= Texte fourni =
++++++
De même, la hausse des taux d'intérêt a un double impact pour le groupe désormais basé en Suède. Premièrement, elle a nettement tari les investissements dans le secteur du jeu vidéo. Deuxièmement, elle force l'éditeur à payer beaucoup plus cher les emprunts effectués pour financer ses acquisitions et ceux noués maintenant pour maintenir ses opérations et refinancer sa dette. L'échec d'un accord de plus de deux milliards de dollars avec un fonds d'investissement lié à l'Arabie Saoudite, déjà un des principaux actionnaires du groupe, a forcé ce dernier à prendre des mesures radicales.
Embracer est loin d'être le seul éditeur affecté par ce contexte. Ce dernier explique les très nombreux licenciements qu'a connu l'industrie du jeu vidéo depuis l'an passé : plus de 8000 emplois ont été supprimés depuis le début de l'année 2024, auxquels il faut ajouter les 10 500 jobs concernés en 2023. Et c'est loin d'être terminé : 2024 devrait être une année extrêmement difficile pour l'industrie, les éditeurs et les studios de développement souhaitant surtout survivre avec le moins de dommages possibles, en espérant de meilleures conditions en 2025.
++++++
[Lignes d'un jeu de données]
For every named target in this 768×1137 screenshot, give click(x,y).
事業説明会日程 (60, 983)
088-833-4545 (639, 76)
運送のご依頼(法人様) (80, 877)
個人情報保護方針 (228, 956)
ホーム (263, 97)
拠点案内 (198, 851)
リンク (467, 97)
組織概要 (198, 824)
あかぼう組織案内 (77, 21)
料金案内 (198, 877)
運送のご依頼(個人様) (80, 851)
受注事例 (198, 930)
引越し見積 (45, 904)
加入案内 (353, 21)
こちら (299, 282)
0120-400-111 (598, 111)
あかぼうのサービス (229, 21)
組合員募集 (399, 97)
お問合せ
++++++
= Les tâches =
[A] Reproduisez fidèlement le passage du texte sur Embracer situé entre "Embracer est loin" et "conditions en 2025.", bornes incluses.
[B] Poursuivez le texte sur les difficultés d'Embracer et de l'industrie du jeu vidéo après sa dernière phrase.
Les enregistrements n'ont aucun rôle dans ce travail.

= Résultats par tâche =
[A]
Embracer est loin d'être le seul éditeur affecté par ce contexte. Ce dernier explique les très nombreux licenciements qu'a connu l'industrie du jeu vidéo depuis l'an passé : plus de 8000 emplois ont été supprimés depuis le début de l'année 2024, auxquels il faut ajouter les 10 500 jobs concernés en 2023. Et c'est loin d'être terminé : 2024 devrait être une année extrêmement difficile pour l'industrie, les éditeurs et les studios de développement souhaitant surtout survivre avec le moins de dommages possibles, en espérant de meilleures conditions en 2025.

[B]
"...the focus for developers should be on making sure they've got the money to see them through the year."
— Mat Piscatella (@MatPiscatella) February 19, 2024
Survive to '25. https://t.co/9aH7NBPmmL
Confronté à cette situation difficile, comme tant d'autres, Embracer a démarré l'an passé un important programme d'économies, licenciant une partie des effectifs de certains studios et en fermant d'autres.
Embracer Group Graveyard since June
— MauroNL (@MauroNL3) December 13, 2023
- Campfire Cabal (Closed)
- Volition (Closed)
- Crystal Dynamics (10 staff)
- Beamdog (26 staff)
- Zen Studios (30 staff)
- Digic (35 staff)
- New World Int. (Layoffs)
- Free Radical Design (Closed)
- Fishlabs (50 staff)
- Cryptic (Layoffs) pic.twitter.com/MqtSNlnSz6
Au total, 1 387 emplois, soit 8% du total que comptait Embracer avant le début du programme, ont été supprimés entre juin et décembre 2023. Ce n'est cependant pas terminé ; citons notamment le cas de Piranha Bytes, qui semble encore en suspens. Et, donc, Saber Interactive.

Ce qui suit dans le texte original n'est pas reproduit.